Sixty-four individuals have been hospitalized, including 17 with kidney failure, according to the CDC. The sick people range in age from 1 to 88 with a median age of 30. Two out of three have been women.

The Arizona Department of Health Services told consumers in April to avoid eating any product that contains romaine lettuce. That includes whole heads and hearts of romaine lettuce, chopped romaine, and salads or salad mixes that contain romaine.

"Of the 112 people interviewed, 102, or 91%, reported eating romaine lettuce in the week before their illness started," the CDC wrote on its website Wednesday. "This percentage is significantly higher than results from a survey of healthy people, in which 46% reported eating romaine lettuce in the week before they were interviewed."

The number of people infected by the romaine lettuce could still increase, due to cases after April 17. That's because of the time that passes between when a person gets sick and when it's reported, a process that takes an average of two to three weeks, the CDC added.

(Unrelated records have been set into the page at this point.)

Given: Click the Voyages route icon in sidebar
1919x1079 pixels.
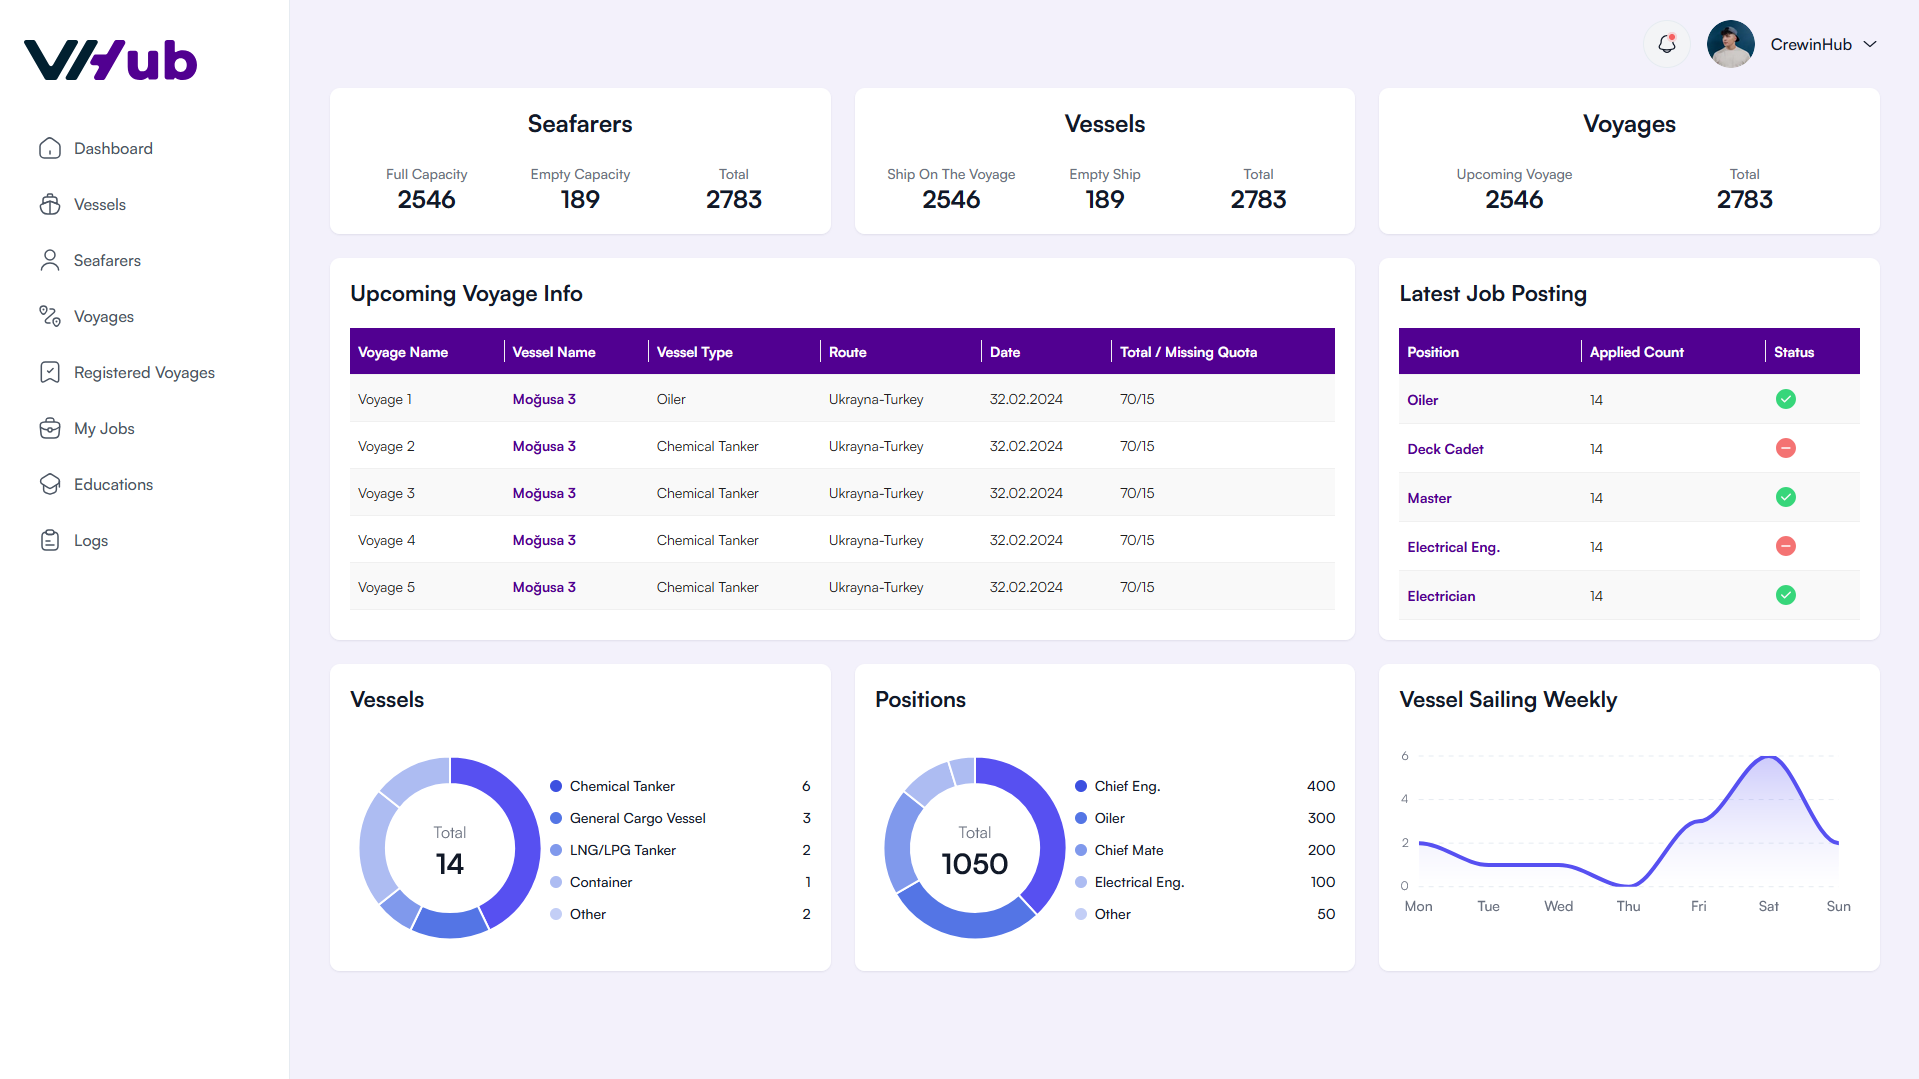Looking at the screenshot, I should coord(50,317).
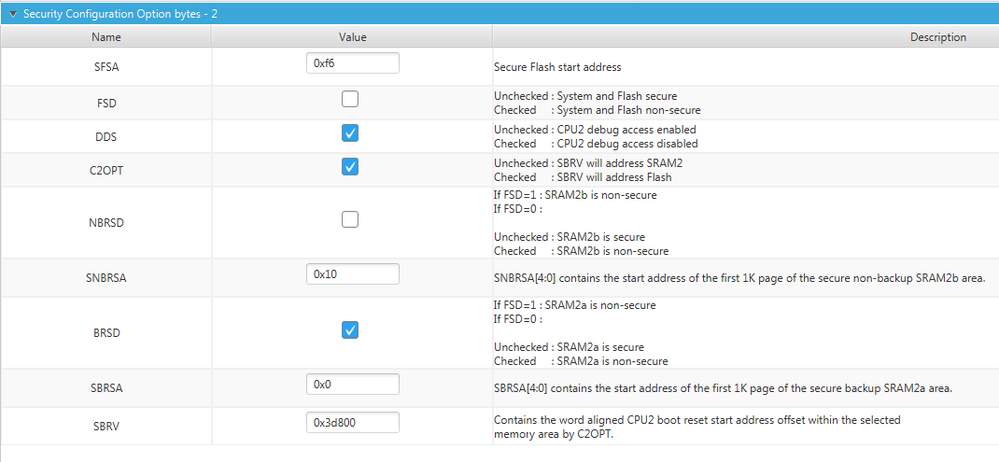Click the SNBRSA row label

106,277
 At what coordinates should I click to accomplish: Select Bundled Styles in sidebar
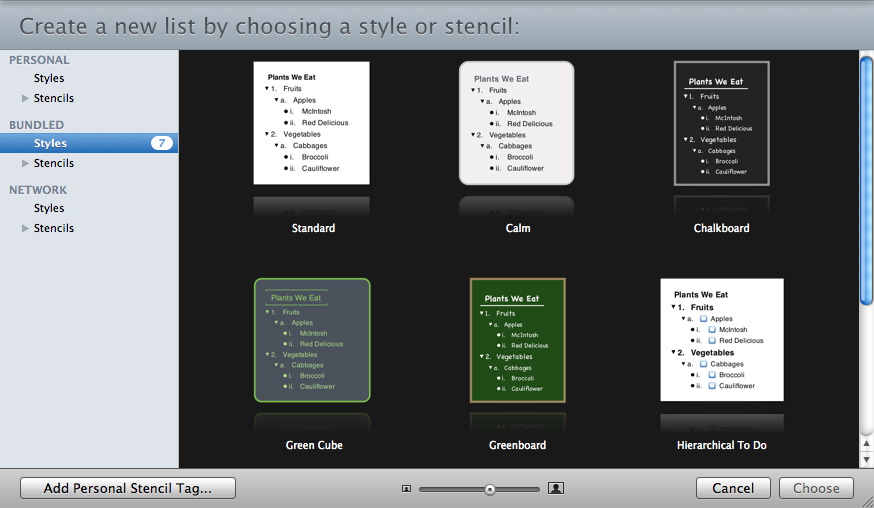[50, 143]
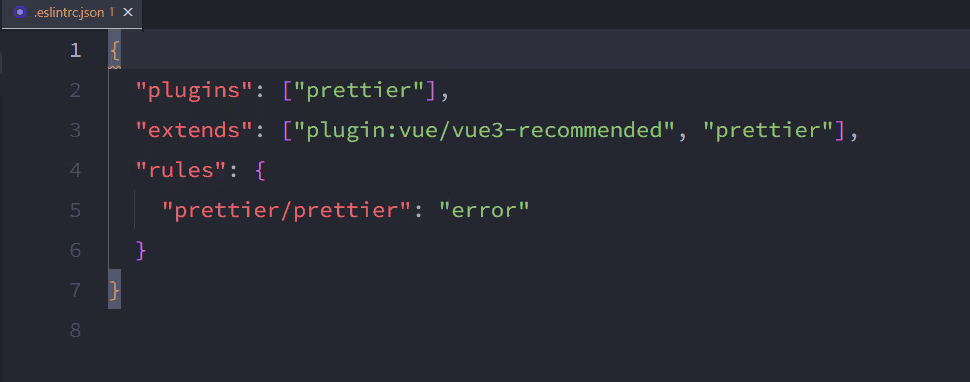Click line number 5 in the gutter

(75, 210)
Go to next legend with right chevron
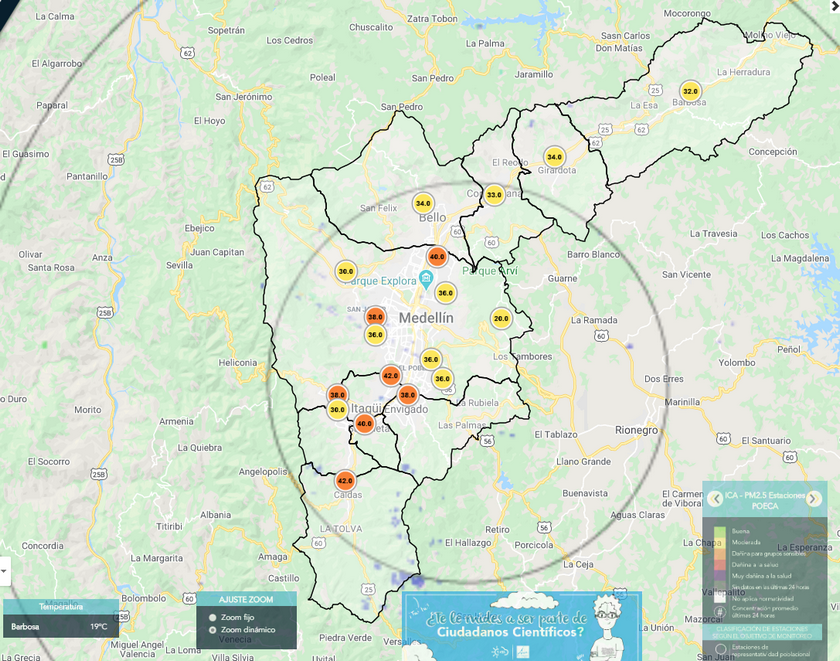 814,499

Investigators said last month that they are looking at "dozens" of farms as possible sources.

KEEP YOURSELF SAFE: What you need to know about E. coli

"You're looking at more of a web," Dr. Stic Harris, director of the U.S. The Food and Drug Administration's Coordinated Outbreak Response and Evaluation Network, said at the time. "We're trying to figure out where all of those are coming from and ideally, we’d like to get those mapped out and find convergence someplace to identify some specific cause and we’re not there yet. We may not get there."

Federal officials have warned the public not to eat any romaine lettuce -- whole heads, hearts, chopped, organic or baby -- unless they can confirm it's not from Yuma. For example, Salinas, Calif., is also a big romaine-producing area. People also should avoid salad mixes that include romaine.

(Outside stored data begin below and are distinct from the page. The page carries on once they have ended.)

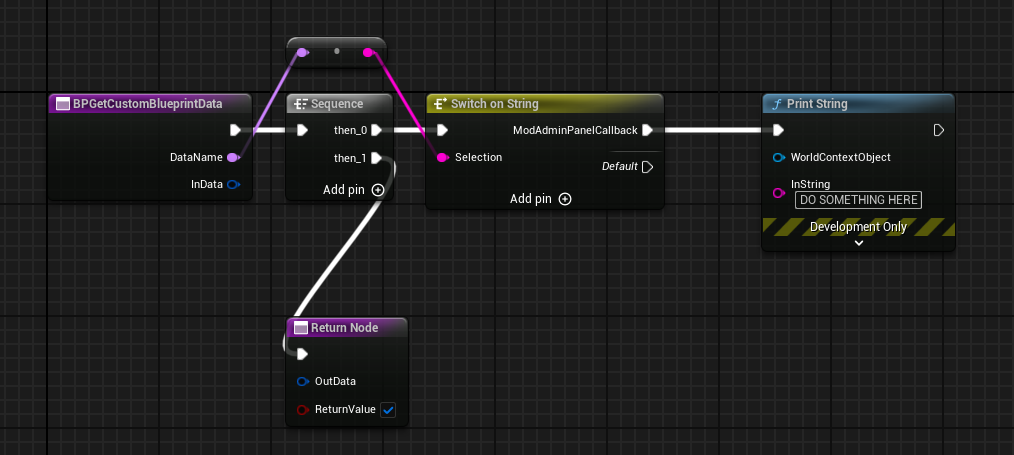Viewport: 1014px width, 455px height.
Task: Select the Switch on String node header
Action: pos(494,104)
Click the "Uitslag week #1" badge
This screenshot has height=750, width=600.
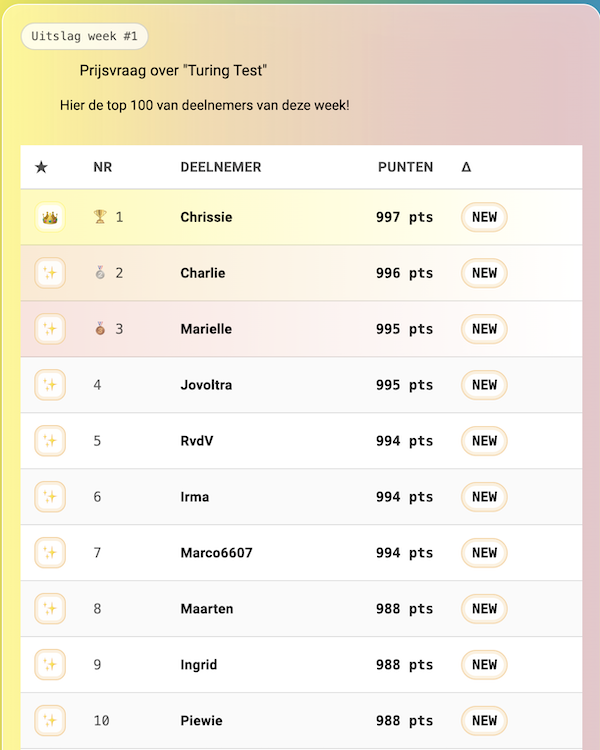[x=84, y=36]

This strain of bacteria, called E. coli O157:H7, produces Shiga toxin, according to the CDC. It can produce STX1 and STX2, but those that produce only STX2 -- which is what's happening with this outbreak -- tend to cause more severe illness.

People who contract Shiga toxin-producing E. coli get sick an average of three to four days after they've swallowed the tainted food, the CDC said. The common symptoms are diarrhea, which often is bloody; severe stomach cramps; and vomiting. The majority of people get better within a week, though more severe cases last longer

The bacteria can spread through ruminants, animals like cattle, sheep, goats, buffalo, elk, and deer; water; the environment and people, Dr. Robert Tauxe , director of CDC’s Division of Foodborne, Waterborne, and Environmental Diseases, said previously.

The only source found for the outbreak so far is Harrison Farms, which supplied only the whole-head romaine lettuce to a correctional facility in Alaska. Eight people in that state got sick. Those heads were harvested between March 5 and 16 and are past their 21-day shelf life.

The CDC said the current outbreak is unrelated to the multi-state outbreak of E. coli in leafy greens in November and December, because the two strains of E. coli O157:H7 bacteria have different DNA fingerprints.

Federal officials first warned of the problem in April after people started getting sick from greens they ate March 22 to 31.

In 2006, a STX2-only E. coli outbreak from spinach grown in Salinas, Calif., sickened more than 200 people, Tauxe said. In that case, the E. coli was traced back to a grower located near a stream not far from a cow pasture. Cattle wandered into the stream and wild pigs were found running back and forth.